Photograph: Alamy/Getty Images

The following is an excerpt from The Economist:

Two of the world’s most innovative cities have the same name and completely opposite problems. That is leading to closer collaboration

CAMBRIDGE, A medieval city 80km (50 miles) north of London, is steeped in innovation. Its university shaped John Milton, Charles Darwin and Stephen Hawking.

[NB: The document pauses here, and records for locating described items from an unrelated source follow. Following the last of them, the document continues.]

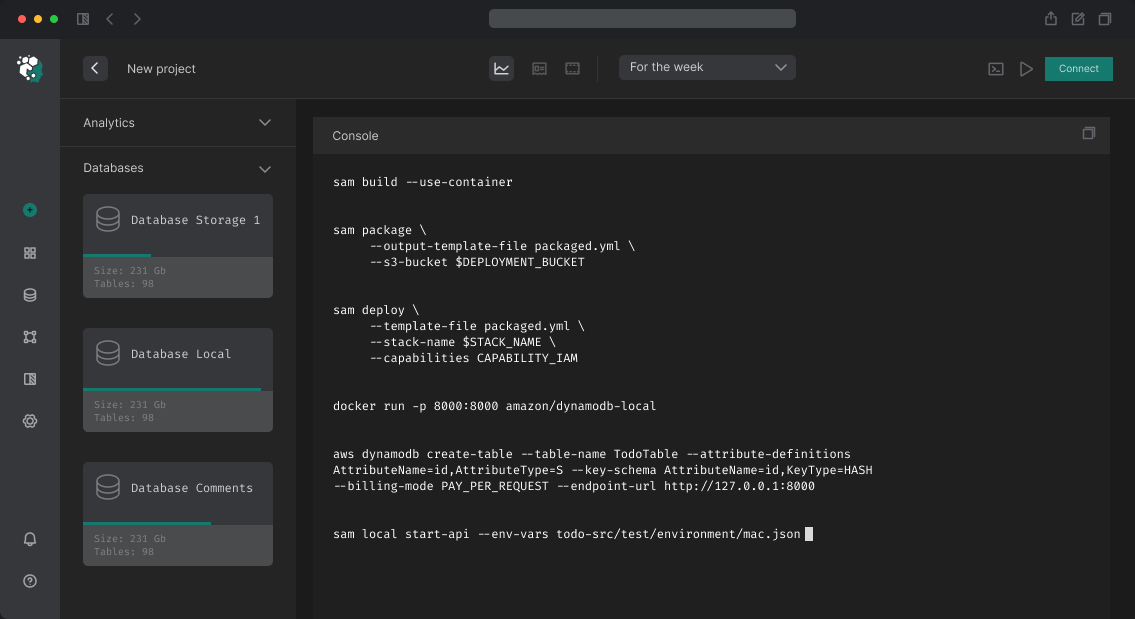The width and height of the screenshot is (1135, 619).
Task: Open the notifications bell icon
Action: [x=30, y=539]
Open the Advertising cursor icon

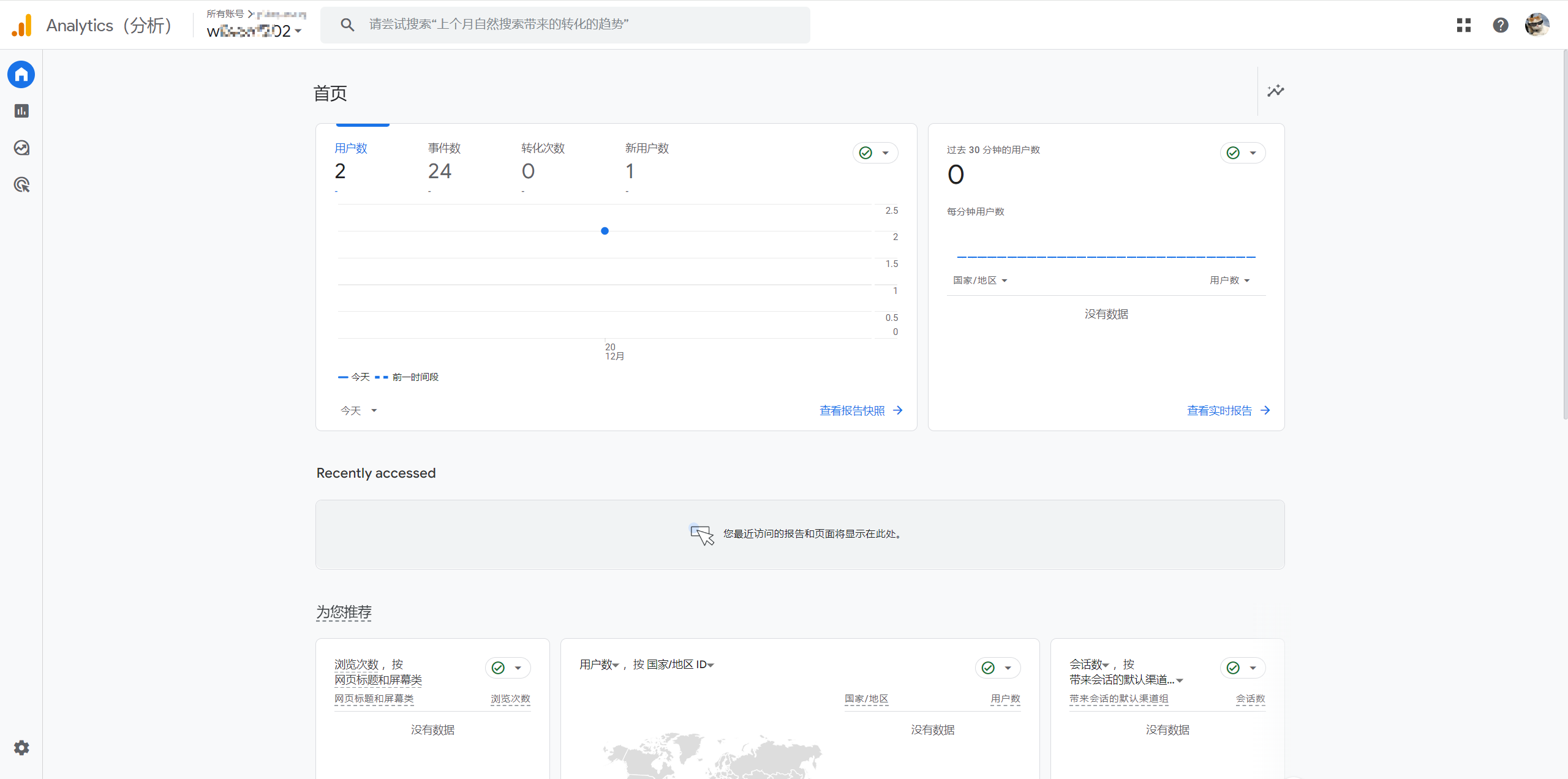click(x=21, y=184)
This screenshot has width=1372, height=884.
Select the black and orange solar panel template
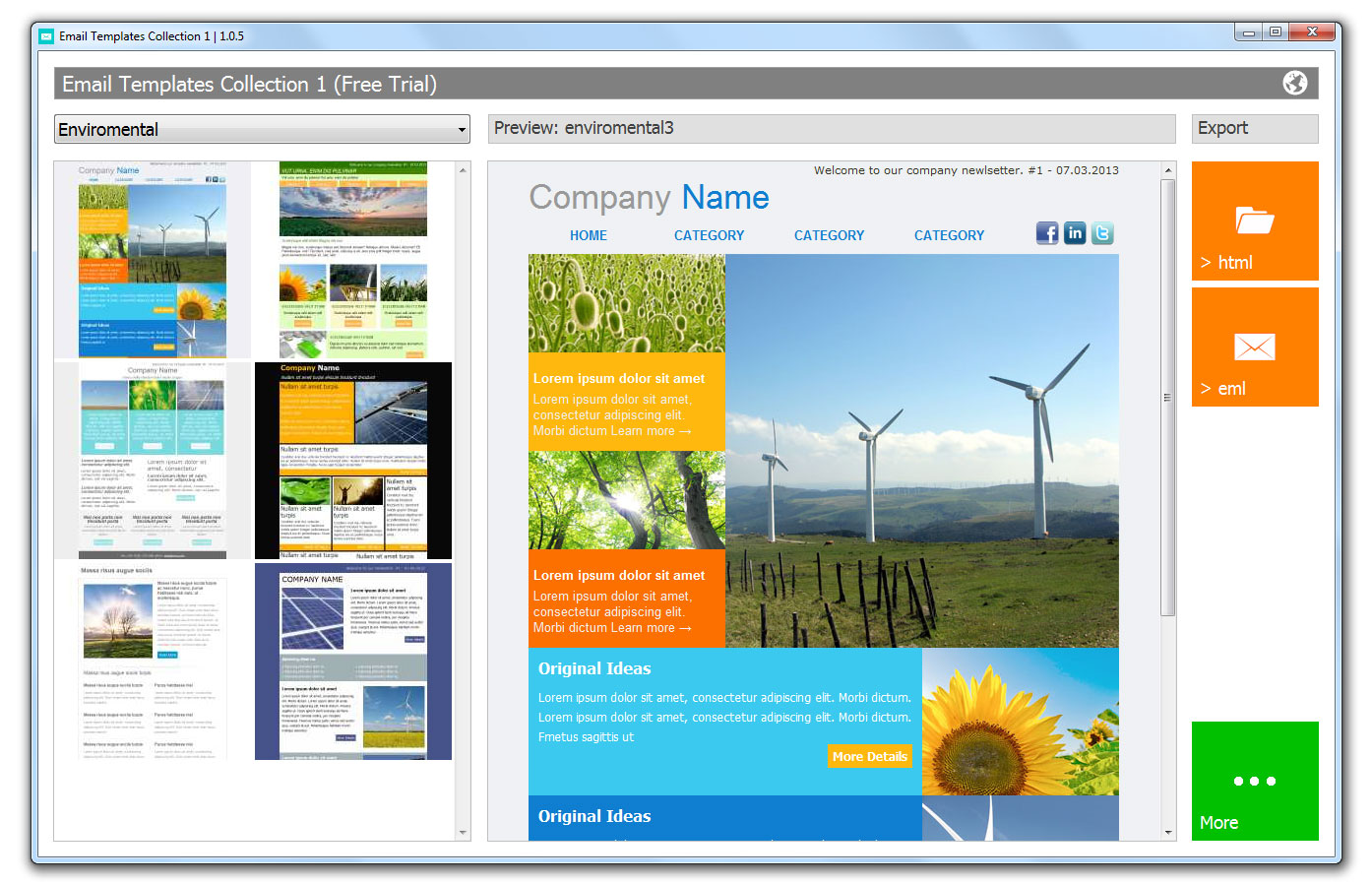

A plaque outside the Eagle pub marks where Francis Crick and James Watson announced the discovery of the double-helix structure of DNA. It is the birthplace of in vitro fertilisation, the designs that sit in most phones and tablets, and the first humanised monoclonal antibody, a technology used to develop three of the world’s five top-selling drugs. Today it is a global hub for life sciences, semiconductors and artificial intelligence.

It is no coincidence that its successes are echoed by its American namesake: Cambridge, Massachusetts. Many involved in founding Harvard College, its famous seat of learning and America’s oldest university, were Cambridge alumni. In 1638 the colonists renamed the surrounding settlement, founded as New Towne, to honour their alma mater (and that of the college’s benefactor, John Harvard).

Today, the American Cambridge has not so much imitated its British cousin as surpassed it. Harvard mushes into the Massachusetts Institute of Technology (MIT), another of the world’s best universities. On a curated “innovation trail”, which begins across the Charles river in Boston, various stops celebrate Biogen (one of the area’s earliest biotech companies), Android (an operating system that powers billions of smartphones) and Kendall Square, the biotech hub dubbed the world’s “most innovative square mile”.